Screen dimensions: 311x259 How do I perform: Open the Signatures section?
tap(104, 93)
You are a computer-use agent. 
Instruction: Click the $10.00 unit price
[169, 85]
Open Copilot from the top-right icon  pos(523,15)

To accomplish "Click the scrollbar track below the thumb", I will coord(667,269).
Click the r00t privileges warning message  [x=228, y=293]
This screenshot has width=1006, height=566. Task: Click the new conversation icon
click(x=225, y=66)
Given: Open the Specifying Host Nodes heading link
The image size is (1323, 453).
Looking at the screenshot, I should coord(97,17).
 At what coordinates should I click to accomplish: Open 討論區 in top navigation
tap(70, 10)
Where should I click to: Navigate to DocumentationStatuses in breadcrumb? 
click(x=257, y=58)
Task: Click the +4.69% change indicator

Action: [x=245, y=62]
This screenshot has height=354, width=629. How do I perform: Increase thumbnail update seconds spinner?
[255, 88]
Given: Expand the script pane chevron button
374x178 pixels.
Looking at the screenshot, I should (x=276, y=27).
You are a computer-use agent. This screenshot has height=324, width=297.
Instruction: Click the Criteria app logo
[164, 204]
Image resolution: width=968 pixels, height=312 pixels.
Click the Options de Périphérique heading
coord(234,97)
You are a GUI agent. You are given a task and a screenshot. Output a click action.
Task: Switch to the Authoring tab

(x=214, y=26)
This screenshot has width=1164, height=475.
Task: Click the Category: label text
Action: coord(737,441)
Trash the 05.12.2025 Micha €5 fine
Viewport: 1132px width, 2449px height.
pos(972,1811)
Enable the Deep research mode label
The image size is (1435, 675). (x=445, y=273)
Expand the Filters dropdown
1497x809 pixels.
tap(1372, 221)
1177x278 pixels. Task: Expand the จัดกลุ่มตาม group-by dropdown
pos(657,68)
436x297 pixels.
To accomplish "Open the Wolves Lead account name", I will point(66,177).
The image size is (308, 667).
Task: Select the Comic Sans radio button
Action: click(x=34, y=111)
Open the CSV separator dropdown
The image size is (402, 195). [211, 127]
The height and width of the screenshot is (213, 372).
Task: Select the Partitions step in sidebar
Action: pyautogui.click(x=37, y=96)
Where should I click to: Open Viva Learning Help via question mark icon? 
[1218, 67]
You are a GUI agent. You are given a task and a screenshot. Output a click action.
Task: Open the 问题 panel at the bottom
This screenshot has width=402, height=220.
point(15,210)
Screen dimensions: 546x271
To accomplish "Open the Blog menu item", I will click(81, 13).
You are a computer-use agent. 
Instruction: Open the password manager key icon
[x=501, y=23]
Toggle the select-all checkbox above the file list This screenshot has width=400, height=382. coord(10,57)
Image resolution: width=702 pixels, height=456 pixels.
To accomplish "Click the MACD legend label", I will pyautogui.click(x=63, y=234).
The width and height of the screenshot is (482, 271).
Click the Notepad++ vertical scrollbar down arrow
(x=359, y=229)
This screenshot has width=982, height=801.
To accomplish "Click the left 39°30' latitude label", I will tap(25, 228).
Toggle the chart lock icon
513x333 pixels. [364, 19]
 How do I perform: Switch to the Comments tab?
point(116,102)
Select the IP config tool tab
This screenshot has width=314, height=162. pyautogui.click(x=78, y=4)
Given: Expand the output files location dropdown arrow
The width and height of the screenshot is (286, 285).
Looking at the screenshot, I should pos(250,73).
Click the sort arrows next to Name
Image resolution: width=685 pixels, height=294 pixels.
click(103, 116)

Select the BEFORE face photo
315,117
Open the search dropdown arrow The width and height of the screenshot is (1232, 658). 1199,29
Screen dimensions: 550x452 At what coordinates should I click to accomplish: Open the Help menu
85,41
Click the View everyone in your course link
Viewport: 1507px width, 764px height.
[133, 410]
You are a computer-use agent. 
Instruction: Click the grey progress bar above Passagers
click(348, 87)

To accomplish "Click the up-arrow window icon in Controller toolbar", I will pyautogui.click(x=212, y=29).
◆ ◆ ◆
*What to do*:
Retype all of the rows above word for word.

*Exercise solution*:
Screen dimensions: 311x259 How do I perform: Open the Signatures section?
tap(104, 93)
You are a computer-use agent. 
Instruction: Click the $10.00 unit price
[169, 85]
Open Copilot from the top-right icon  pos(523,15)

To accomplish "Click the scrollbar track below the thumb", I will coord(667,269).
Click the r00t privileges warning message  [x=228, y=293]
This screenshot has width=1006, height=566. Task: Click the new conversation icon
click(x=225, y=66)
Given: Open the Specifying Host Nodes heading link
The image size is (1323, 453).
Looking at the screenshot, I should coord(97,17).
 At what coordinates should I click to accomplish: Open 討論區 in top navigation
tap(70, 10)
Where should I click to: Navigate to DocumentationStatuses in breadcrumb? 
click(x=257, y=58)
Task: Click the +4.69% change indicator

Action: [x=245, y=62]
This screenshot has height=354, width=629. How do I perform: Increase thumbnail update seconds spinner?
[255, 88]
Given: Expand the script pane chevron button
374x178 pixels.
Looking at the screenshot, I should (x=276, y=27).
You are a computer-use agent. This screenshot has height=324, width=297.
Instruction: Click the Criteria app logo
[164, 204]
Image resolution: width=968 pixels, height=312 pixels.
Click the Options de Périphérique heading
coord(234,97)
You are a GUI agent. You are given a task and a screenshot. Output a click action.
Task: Switch to the Authoring tab

(x=214, y=26)
This screenshot has width=1164, height=475.
Task: Click the Category: label text
Action: coord(737,441)
Trash the 05.12.2025 Micha €5 fine
Viewport: 1132px width, 2449px height.
pos(972,1811)
Enable the Deep research mode label
The image size is (1435, 675). (x=445, y=273)
Expand the Filters dropdown
1497x809 pixels.
tap(1372, 221)
1177x278 pixels. Task: Expand the จัดกลุ่มตาม group-by dropdown
pos(657,68)
436x297 pixels.
To accomplish "Open the Wolves Lead account name", I will point(66,177).
The image size is (308, 667).
Task: Select the Comic Sans radio button
Action: click(x=34, y=111)
Open the CSV separator dropdown
The image size is (402, 195). [211, 127]
The height and width of the screenshot is (213, 372).
Task: Select the Partitions step in sidebar
Action: pyautogui.click(x=37, y=96)
Where should I click to: Open Viva Learning Help via question mark icon? 
[1218, 67]
You are a GUI agent. You are given a task and a screenshot. Output a click action.
Task: Open the 问题 panel at the bottom
This screenshot has width=402, height=220.
point(15,210)
Screen dimensions: 546x271
To accomplish "Open the Blog menu item", I will click(81, 13).
You are a computer-use agent. 
Instruction: Open the password manager key icon
[x=501, y=23]
Toggle the select-all checkbox above the file list This screenshot has width=400, height=382. coord(10,57)
Image resolution: width=702 pixels, height=456 pixels.
To accomplish "Click the MACD legend label", I will pyautogui.click(x=63, y=234).
The width and height of the screenshot is (482, 271).
Click the Notepad++ vertical scrollbar down arrow
(x=359, y=229)
This screenshot has width=982, height=801.
To accomplish "Click the left 39°30' latitude label", I will tap(25, 228).
Toggle the chart lock icon
513x333 pixels. [364, 19]
 How do I perform: Switch to the Comments tab?
point(116,102)
Select the IP config tool tab
This screenshot has width=314, height=162. pyautogui.click(x=78, y=4)
Given: Expand the output files location dropdown arrow
The width and height of the screenshot is (286, 285).
Looking at the screenshot, I should pos(250,73).
Click the sort arrows next to Name
Image resolution: width=685 pixels, height=294 pixels.
click(103, 116)

Select the BEFORE face photo
315,117
Open the search dropdown arrow The width and height of the screenshot is (1232, 658). 1199,29
Screen dimensions: 550x452 At what coordinates should I click to accomplish: Open the Help menu
85,41
Click the View everyone in your course link
Viewport: 1507px width, 764px height.
[133, 410]
You are a computer-use agent. 
Instruction: Click the grey progress bar above Passagers
click(348, 87)

To accomplish "Click the up-arrow window icon in Controller toolbar", I will pyautogui.click(x=212, y=29).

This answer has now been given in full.